Utopia facts for kids
Utopia is a name for an imaginary community or society with a perfect system of laws and politics.
Sir Thomas More invented the word for his 1516 book Utopia. The book was about a fictional island in the Atlantic Ocean. The word has been used to describe both a perfect society, and societies in literature. A related idea is dystopia.
There have been many utopias based on politics, economics, religion, ecology. Some of these have been propagated in books and pamphlets, some as actual communities. In practice, attempts to create utopias seem doomed, as good intentions run against problems. Most of the literary utopias are actually satires of existing societies.
Literature examples
- Plato's Republic by Plato (~380 BCE) is one of the earliest conceptions of a utopia.

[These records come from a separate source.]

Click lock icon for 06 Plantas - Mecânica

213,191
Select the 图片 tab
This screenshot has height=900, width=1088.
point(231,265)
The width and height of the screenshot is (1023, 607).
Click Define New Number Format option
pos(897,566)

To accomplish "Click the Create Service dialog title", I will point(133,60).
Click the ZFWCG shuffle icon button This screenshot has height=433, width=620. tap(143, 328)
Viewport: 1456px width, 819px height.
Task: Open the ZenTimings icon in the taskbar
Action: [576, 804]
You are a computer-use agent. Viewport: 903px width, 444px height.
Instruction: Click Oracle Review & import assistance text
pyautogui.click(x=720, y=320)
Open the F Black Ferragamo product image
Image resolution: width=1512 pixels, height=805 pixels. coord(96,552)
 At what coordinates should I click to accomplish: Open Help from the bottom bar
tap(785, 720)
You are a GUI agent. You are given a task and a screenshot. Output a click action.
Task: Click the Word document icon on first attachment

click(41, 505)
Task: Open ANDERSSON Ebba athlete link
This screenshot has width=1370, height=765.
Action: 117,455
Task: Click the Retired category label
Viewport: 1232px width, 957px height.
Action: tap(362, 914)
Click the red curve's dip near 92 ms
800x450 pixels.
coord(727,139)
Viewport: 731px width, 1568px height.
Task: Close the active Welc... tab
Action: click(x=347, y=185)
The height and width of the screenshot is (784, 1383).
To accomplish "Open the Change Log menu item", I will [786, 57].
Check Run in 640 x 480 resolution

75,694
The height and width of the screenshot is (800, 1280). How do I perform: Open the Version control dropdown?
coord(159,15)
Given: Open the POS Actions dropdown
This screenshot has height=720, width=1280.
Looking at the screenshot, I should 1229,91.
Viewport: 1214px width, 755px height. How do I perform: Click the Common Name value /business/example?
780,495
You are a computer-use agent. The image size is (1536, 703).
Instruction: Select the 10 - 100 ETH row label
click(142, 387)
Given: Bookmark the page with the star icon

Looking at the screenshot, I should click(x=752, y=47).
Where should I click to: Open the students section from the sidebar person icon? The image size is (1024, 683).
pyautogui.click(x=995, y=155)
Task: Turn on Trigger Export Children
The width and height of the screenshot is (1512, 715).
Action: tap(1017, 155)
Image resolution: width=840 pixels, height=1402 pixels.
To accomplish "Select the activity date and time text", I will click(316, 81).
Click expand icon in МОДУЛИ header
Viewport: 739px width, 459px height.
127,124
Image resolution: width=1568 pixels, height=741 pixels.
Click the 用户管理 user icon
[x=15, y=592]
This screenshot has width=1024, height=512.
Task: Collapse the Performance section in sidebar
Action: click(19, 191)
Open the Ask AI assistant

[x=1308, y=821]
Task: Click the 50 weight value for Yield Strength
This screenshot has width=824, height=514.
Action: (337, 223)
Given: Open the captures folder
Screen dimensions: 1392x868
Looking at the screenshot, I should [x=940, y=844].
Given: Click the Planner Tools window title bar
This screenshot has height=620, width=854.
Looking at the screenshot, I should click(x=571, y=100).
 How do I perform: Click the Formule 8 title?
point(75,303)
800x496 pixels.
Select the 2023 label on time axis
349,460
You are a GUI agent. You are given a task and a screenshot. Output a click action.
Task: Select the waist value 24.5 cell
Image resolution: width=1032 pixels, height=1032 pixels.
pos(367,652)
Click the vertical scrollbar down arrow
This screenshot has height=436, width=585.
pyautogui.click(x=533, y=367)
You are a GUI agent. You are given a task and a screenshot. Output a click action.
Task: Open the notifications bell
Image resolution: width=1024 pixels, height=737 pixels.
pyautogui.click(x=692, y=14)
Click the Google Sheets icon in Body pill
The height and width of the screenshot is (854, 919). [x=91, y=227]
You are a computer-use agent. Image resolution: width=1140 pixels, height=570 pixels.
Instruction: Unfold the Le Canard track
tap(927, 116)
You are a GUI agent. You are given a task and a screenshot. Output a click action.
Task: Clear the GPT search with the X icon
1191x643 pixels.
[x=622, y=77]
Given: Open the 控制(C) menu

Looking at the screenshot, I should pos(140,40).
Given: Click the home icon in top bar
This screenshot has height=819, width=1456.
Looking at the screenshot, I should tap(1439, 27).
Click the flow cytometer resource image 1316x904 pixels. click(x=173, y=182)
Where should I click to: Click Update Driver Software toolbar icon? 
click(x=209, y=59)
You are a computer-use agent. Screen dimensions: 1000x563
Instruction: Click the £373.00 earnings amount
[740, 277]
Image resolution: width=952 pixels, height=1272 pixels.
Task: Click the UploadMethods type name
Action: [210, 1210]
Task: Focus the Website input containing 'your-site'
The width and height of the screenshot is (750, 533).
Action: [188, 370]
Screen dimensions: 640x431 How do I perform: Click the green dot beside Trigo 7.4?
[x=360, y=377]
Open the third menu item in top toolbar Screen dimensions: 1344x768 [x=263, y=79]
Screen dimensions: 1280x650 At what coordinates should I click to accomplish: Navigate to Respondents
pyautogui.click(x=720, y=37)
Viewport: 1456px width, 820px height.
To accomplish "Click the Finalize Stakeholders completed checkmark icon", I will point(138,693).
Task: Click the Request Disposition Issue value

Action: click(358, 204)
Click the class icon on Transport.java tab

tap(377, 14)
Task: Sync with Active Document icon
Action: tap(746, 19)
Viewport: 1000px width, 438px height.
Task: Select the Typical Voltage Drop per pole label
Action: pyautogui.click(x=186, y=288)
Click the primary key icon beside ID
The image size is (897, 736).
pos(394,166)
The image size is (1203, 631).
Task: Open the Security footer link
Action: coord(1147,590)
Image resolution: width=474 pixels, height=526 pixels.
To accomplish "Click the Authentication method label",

- The City of God by Augustine of Hippo, (413–426 AD) describes an ideal city, the "eternal" Jerusalem, the archetype of all Christian utopias.
- New Atlantis by Francis Bacon (1627).
- Gulliver's Travels by Jonathan Swift (1726), a satire on human nature and on 'travellers tales'.
- Erewhon by Samuel Butler (1872), a satirical utopia.
- News from Nowhere by William Morris (1892). Nowhere: a place without politics, a future society based on common ownership and democratic control of the means of production.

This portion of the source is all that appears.